Entrou para a história por ter sido o último governante do México-Tenochtitlan, a capital do Império Asteca, pois com o posto de Chefe de Armas derrubou as forças espanholas do conquistador Hernán Cortés, que planejava instalar-se no território e certamente destruir seus domínios e riquezas.

Os seguidores de Hernán Cortés conseguiram isso mais tarde porque antes tiveram que ver com este valente e nobre guerreiro indígena que lhes deu um importante revés aos conquistadores espanhóis em sua primeira tentativa de dominação.

Governou entre 1521 e 1525, ano em que foi assassinado e dando fim a uma dinastia

Nasceu em Tenochtitlán, no ano de 1496. Descendente de reis, sendo filho e neto.

Os sacerdotes lhe atribuíram este nome que significava águia que desce.

Cortés lhe impôs uma difícil avançada com um exército de quase mil espanhóis e mais de cento e cinquenta mil aliados pertencentes a comunidades opostas aos astecas.

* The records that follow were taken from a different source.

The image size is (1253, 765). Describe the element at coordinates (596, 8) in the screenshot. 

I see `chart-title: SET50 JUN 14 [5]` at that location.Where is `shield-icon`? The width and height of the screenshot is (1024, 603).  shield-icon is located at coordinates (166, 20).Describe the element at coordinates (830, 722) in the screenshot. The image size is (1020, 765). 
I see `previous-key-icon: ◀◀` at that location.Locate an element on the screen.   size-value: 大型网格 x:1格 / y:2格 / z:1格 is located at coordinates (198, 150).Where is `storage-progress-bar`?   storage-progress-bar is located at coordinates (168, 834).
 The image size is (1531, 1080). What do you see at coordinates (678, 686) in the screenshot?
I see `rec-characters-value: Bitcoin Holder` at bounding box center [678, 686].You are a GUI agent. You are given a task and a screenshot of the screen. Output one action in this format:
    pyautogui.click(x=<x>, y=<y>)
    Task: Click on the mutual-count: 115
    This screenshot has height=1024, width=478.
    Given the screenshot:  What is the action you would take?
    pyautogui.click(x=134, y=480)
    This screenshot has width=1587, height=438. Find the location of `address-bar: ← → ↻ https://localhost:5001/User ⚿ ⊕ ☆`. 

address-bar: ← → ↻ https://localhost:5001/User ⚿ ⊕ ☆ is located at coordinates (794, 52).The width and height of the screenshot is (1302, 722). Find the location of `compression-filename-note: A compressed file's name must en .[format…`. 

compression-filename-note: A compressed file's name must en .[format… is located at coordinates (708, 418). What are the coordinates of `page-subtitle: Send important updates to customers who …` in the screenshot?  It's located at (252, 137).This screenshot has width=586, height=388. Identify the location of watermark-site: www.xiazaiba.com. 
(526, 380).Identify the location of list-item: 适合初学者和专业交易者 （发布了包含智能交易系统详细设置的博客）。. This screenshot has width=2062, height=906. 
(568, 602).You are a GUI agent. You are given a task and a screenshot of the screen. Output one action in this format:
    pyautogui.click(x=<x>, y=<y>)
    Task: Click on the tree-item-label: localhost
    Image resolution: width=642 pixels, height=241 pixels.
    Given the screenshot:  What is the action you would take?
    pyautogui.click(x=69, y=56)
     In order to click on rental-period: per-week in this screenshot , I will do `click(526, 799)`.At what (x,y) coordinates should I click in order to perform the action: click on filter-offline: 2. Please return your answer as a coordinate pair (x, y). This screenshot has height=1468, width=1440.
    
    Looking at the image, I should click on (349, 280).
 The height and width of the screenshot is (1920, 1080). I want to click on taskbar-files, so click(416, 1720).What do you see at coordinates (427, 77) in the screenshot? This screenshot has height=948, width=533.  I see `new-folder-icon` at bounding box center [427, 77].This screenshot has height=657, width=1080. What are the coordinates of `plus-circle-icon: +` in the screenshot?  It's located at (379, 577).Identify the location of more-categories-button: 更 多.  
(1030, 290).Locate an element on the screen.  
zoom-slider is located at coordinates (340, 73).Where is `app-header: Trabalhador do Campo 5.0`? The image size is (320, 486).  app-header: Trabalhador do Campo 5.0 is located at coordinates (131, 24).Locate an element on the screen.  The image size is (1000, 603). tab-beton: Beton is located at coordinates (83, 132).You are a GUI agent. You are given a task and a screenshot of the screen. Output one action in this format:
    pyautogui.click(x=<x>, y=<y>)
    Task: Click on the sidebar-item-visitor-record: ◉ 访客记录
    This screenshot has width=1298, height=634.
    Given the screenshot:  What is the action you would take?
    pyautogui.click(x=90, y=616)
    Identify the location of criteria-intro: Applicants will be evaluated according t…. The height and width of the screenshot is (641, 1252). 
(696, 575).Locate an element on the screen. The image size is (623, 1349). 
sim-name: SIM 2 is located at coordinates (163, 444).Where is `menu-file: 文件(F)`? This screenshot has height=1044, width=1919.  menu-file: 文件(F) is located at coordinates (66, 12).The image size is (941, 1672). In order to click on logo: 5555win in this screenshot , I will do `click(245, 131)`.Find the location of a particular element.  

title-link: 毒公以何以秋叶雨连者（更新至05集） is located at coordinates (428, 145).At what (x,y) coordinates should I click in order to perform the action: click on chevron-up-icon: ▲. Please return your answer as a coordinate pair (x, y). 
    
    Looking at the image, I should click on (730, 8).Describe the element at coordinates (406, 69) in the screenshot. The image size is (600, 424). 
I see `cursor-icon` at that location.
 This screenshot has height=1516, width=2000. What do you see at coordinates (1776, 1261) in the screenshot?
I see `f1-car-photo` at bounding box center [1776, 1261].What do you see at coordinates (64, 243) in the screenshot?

A associação que os espanhóis conseguiram com os inimigos dos astecas foi determinante para derrotá-los

Os espanhóis não queriam expandir o domínio na capital asteca, o que lhes deixou abalados pela sua enormidade e seus avanços.

A antiga cidade de Tlatelolco foi o cenário final de uma luta que terminou com a submissão indígena.

Foi capturado e levado a Cortés para decidir sua sorte.

Embora o conquistador espanhol tentasse seduzi-lo com a manutenção de um cargo e imunidade, queria que confessasse o lugar onde estavam as riquezas, mas ele se recusou a dizer e inclusive confessou que quando lhe anteciparam o fim de seu império ele mesmo ordenou que jogassem todo o ouro que possuía em uma lagoa.

Finalmente foi torturado para que confessasse algo que nunca fez e foi enforcado em fevereiro de 1525; vale destacar que tinha apenas 25 anos de idade.

A forte defesa que desenvolveu e seu heroísmo o lançaram para a fama como um herói nacional mexicano e, por isso, conta com uma infinidade de reconhecimentos em seu país, entre estátuas e monumentos, como as que estão erguidas em plena Avenida Insurgentes e Paseo de la Reforma no D.F

Data o final do século XIX (1887) a obra do escultor mexicano Miguel Noreña, que foi impulsionada pelo governo de Porfirio Diaz, realçando sua figura como de um herói nacional.

O destino de seus restos mortais tem sido um dos temas mais polêmicos e que segue repleto de mistério, uma vez que houve identificações que não correspondem, gerando muita controvérsia entre os cientistas.